Top of Document excerpt

Ian Breakwell: Re-inventing the Diary
The Diaries
Derby Days RGAP, Derby 2001

A diary made in collaboration with RGAP (Research Group for Artists Publications).

1962 Derby College of Art

Figure Composition Class
A minimum of three full-length figures (with visible feet) within a perspective setting of buildings of brick or stone (including a clock tower) and at least two trees. Predominant colours to be burnt umber and yellow ochre. Title: Autumn Evening.

I'm painting quickly after coming back late from an extended lunch hour in the Regent Snooker Hall at the back of the college. The best of three frames I'd played against Dave had been delayed while we argued about whose turn it was to play the role of Minnesota Fats, the king of the Pittsburgh pool shooters, who was eventually dethroned by the upstart Fast Eddie Felson in the film The Hustler, which had recently come to our local cinema and held us in its thrall.

Neither of us wanted to be brash, good-looking Paul Newman (Fast Eddie). We both yearned to be honey-talking, wise old Fats (Jackie Gleason) who enters Ames's Pool Hall every evening at 8pm on the nose through double doors deferentially opened by a limping flunkey. Fats is immaculately dressed in a Homburg hat and six-buttoned overcoat with a double-folded silk handkerchief in the breast pocket and a duplicate in the same pocket of his three-piece suit, in the button-hole of which is a carnation. With a silver lighter he lights a cigarette taken from a silver case, twirling it in his jewelled fingers like a conjurer, then proprietorially surveys the poolroom like a priest in his church. The Church of the Good Hustler.

So today it was my turn to be the Fat Man. Now Fats was big, heavy, like an elegant bear. Whereas I was so thin that the seven stone weakling who got sand kicked in his face by the hunk in the Charles Atlas body-building advertisement actually looked physically better than me. Within two years, hollow-cheeked, scrawny youths with northern accents would become pin-ups as the beat groups swept the charts. But not yet, so for me to impersonate Fats required a vivid imagination, and that at least I had.

A second difficulty was that in 1960s England, pool was an unknown, foreign game. The balls were bafflingly numbered, the cue bridged under the index finger, and shots were played without fully lowering the head. Yet pool was recognisably related to the game we knew: snooker, which still awaited its discovery by television and was considered a disreputable pastime of mis-spent youth, played by pale-faced wasters in dimly lit saloons above Burtons Tailors shops. In the Regent Snooker Hall the sustenance was Spam rolls and stewed tea, the clientèle ex-footballers, spivs and layabouts, but the ambience was not too far from Ames's Pittsburgh Pool Hall: the shaded lamps over the baize tables, the dark wooden cue racks, the signs saying "Don't sit on the tables. Use the rest". We could easily imagine that Ames's had the same miasma of unventilated cigarette smoke, chalk dust and fetid toilets as the Regent. Thirdly, in a lunch break we couldn't hope to duplicate the film's epic, 36-hour game, which we knew, literally, frame by frame, shot by shot.

Bottom of Document excerpt
Top of Dataset section

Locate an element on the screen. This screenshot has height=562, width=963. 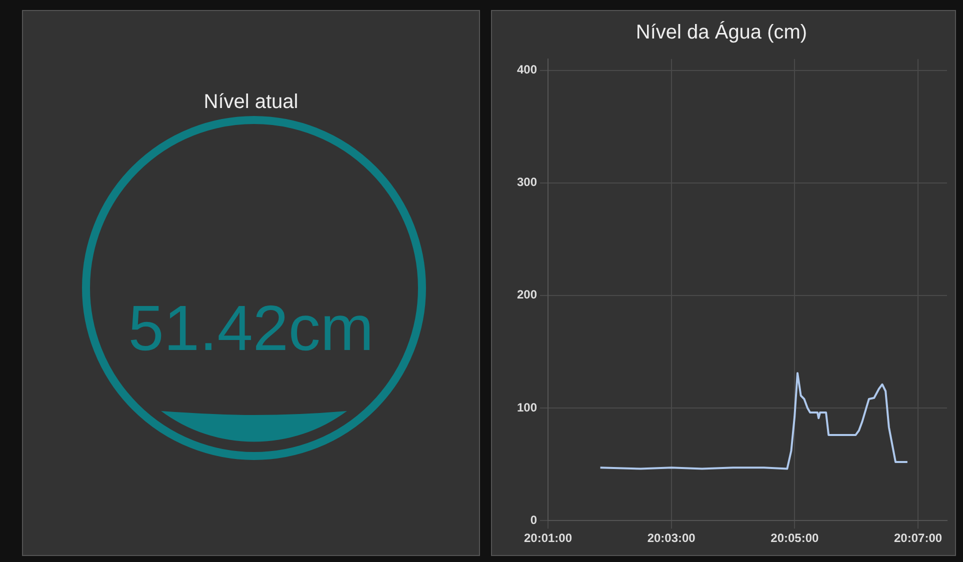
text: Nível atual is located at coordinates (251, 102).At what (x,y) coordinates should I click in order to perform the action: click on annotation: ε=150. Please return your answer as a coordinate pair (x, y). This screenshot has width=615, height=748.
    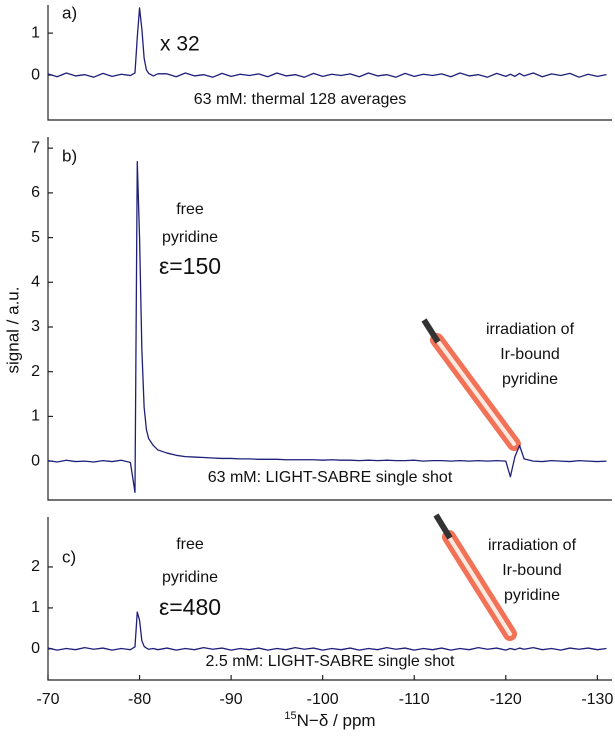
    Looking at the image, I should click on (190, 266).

Bottom of Dataset section

● Activity 1:
Answer these questions from the diary excerpt about the 1962 Derby College of Art:
(a) What title was set for the painting in the Figure Composition Class?
(b) At what time does Fats enter Ames's Pool Hall each evening?
(c) What food and drink did the Regent Snooker Hall serve?
● Activity 2: Go on with the diary excerpt about the 1962 Derby College of Art and the Regent Snooker Hall, starting after its final sentence.

● Exercise output 1:
(a) Autumn Evening.
(b) At 8pm on the nose.
(c) Spam rolls and stewed tea.

● Exercise output 2:
Fats gets off to a flyer, watched by an admiring Eddie. "Woooo, he is great! See that old Fat Man, look at the way he moves, like a dancer. And those fingers, those chubby fingers, that stroke, like he's playing a violin or somethin'."

Then the game ebbs and flows, first Fats then Eddie holding sway, against a jazz-scored montage of cigar-chomping faces and hypnotic incantation: "Seven ball in the corner." Kerchunk. "Six in the middle." Kerchunk. "One twenty five. Game. Thirteen. Five. Ten. Game. Two in the corner. Thirteen. Ace in the side. Three ball. One twenty five. Game. Rack 'em."

Now Fats is $18,000 down and sits impassively like a buddha, as the inspired Eddie lines up another plant before lifting his eyes and saying to Trevor, who is watching our game in the role of George C. Scott: "Hey mister."
"The name's Gordon. Bert Gordon."
"Mister. You've been sitting in that spot for hours, now would you mind moving, it bothers me."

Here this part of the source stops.